7.3 Introduction: College alumni pay

Most university graduates get a job within the first few years of graduating college, so a natural question may arise is “what is the expected pay for recent graduates from a university?” In this chapter, we will explore that question by looking at potential characteristics of the college and university that may be associated with variability in the expected pay for recent graduates. The data were originally collected from the PayScale College Salary Report (2024)and were featured as part of the TidyTuesday College tuition, diversity, and pay, weekly data visualization challenge.

The data used in this chapter also includes the United States regions obtained from the state.region data frame in R.

This analysis will focus on the following variables:

Response

  • early_career_pay: Median salary for alumni with 0 - 5 years of work experience (in thousands of US Dollars)

Predictors

  • region : Geographic regions in the United States (North Central, Northeast, South, West)

  • type : Type of institution (Public, Private)

  • stem_percent: Percent of the institution’s student body pursuing degrees in STEM fields (Science, Technology, Engineering, Mathematics)

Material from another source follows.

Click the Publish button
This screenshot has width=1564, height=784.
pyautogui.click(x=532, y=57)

  • make_world_better_percent: Percent of current alumni who say they are making the world a better place.

7.3.1 Exploratory data analysis

The distribution and summary statistics for the response variable early_career_pay are shown in Figure 7.1 and Table 7.1, respectively. The center of the distribution is around the median of $49,700 and the middle 50% of the distribution has a spread of about \$9.500 (IQR). The distribution has a slight right skew, with some institutions have high median early career pay over $80,000.

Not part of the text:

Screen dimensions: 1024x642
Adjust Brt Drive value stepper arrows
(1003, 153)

Figure 7.1: Distribution of early career pay
Table 7.1: Summary statistics for early career pay
Variable Mean SD Min Q1 Median (Q2) Q3 Max Missing
early_career_pay 51 8.2 32.5 45.5 49.7 55 88.8 0

Now let’s look at the distributions of the primary predictors for this analysis. The visualizations for each variable distribution and summary statistics for the quantitative predictors are in Figure 7.2 and Table 7.2.

Figure 7.2: Distributions of predictor variables
Table 7.2: Summary statistics of quantitative predictors
Variable Mean SD Min Q1 Median (Q2) Q3 Max Missing
make_world_better_percent 53.6 8.8 33 48 52.0 58 94 30
stem_percent 16.6 15.4 0 7 12.5 22 100 0
Your turn!

Use the visualizations in Figure 7.2 and summary statistics in Table 7.2 to describe the distribution of each predictor variable.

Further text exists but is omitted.